**Screenshot grounding data**
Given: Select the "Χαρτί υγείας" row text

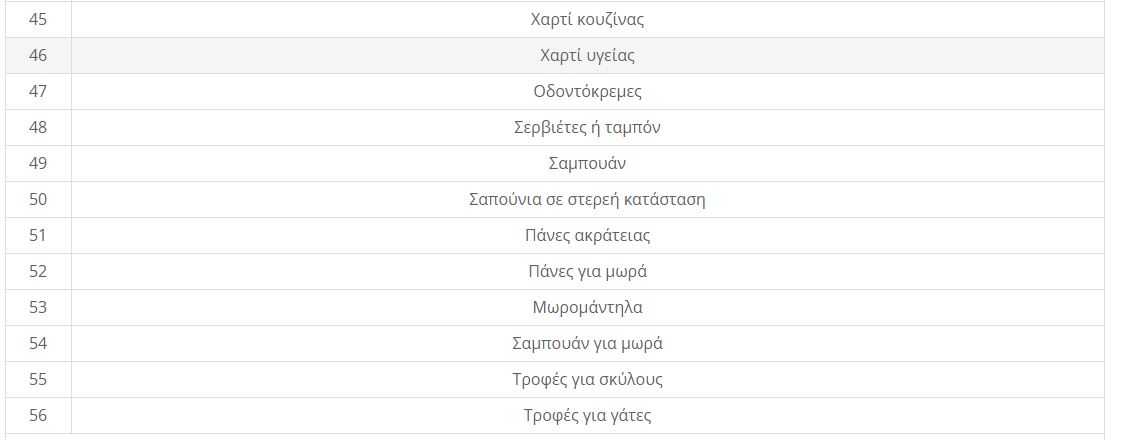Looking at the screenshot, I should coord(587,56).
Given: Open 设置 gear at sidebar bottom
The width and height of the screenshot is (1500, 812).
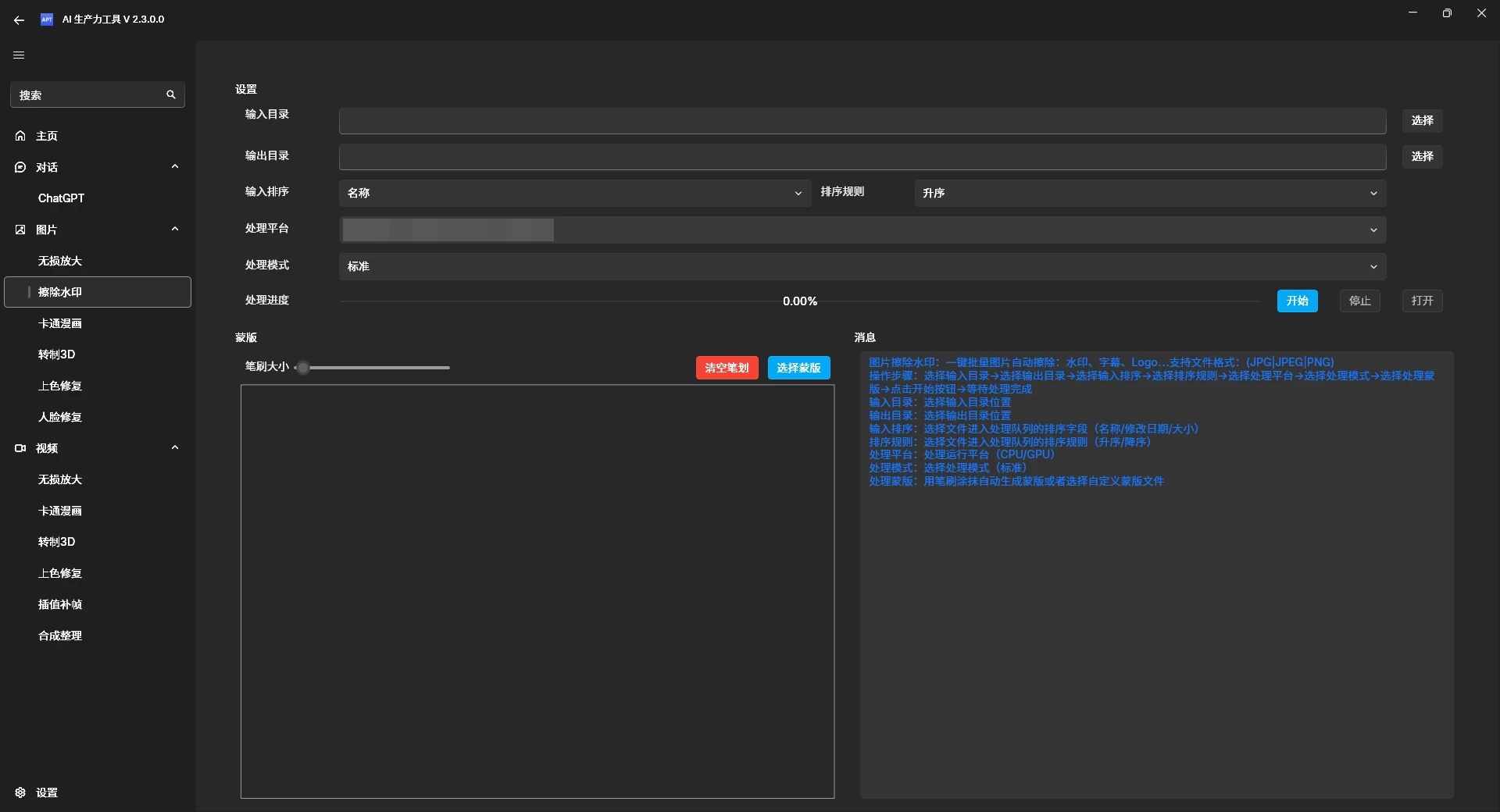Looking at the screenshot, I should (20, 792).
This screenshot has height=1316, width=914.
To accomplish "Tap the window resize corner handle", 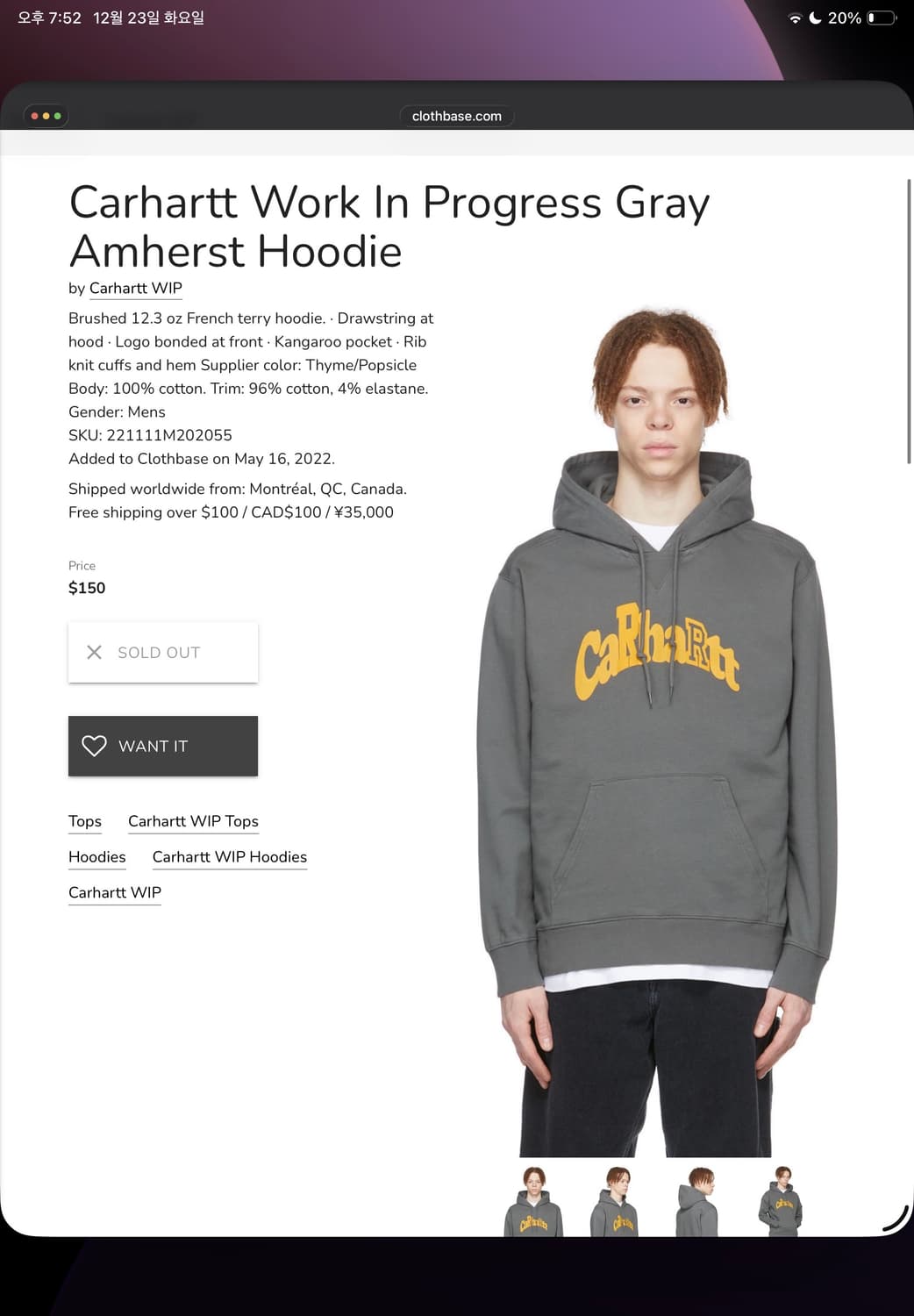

**What to do**
Give back each entry exactly as it appears, with no pictures.

**Response area**
Given: Select the "Χαρτί υγείας" row text

Looking at the screenshot, I should coord(587,56).
Given: Open 设置 gear at sidebar bottom
The width and height of the screenshot is (1500, 812).
Looking at the screenshot, I should (20, 792).
This screenshot has height=1316, width=914.
To accomplish "Tap the window resize corner handle", 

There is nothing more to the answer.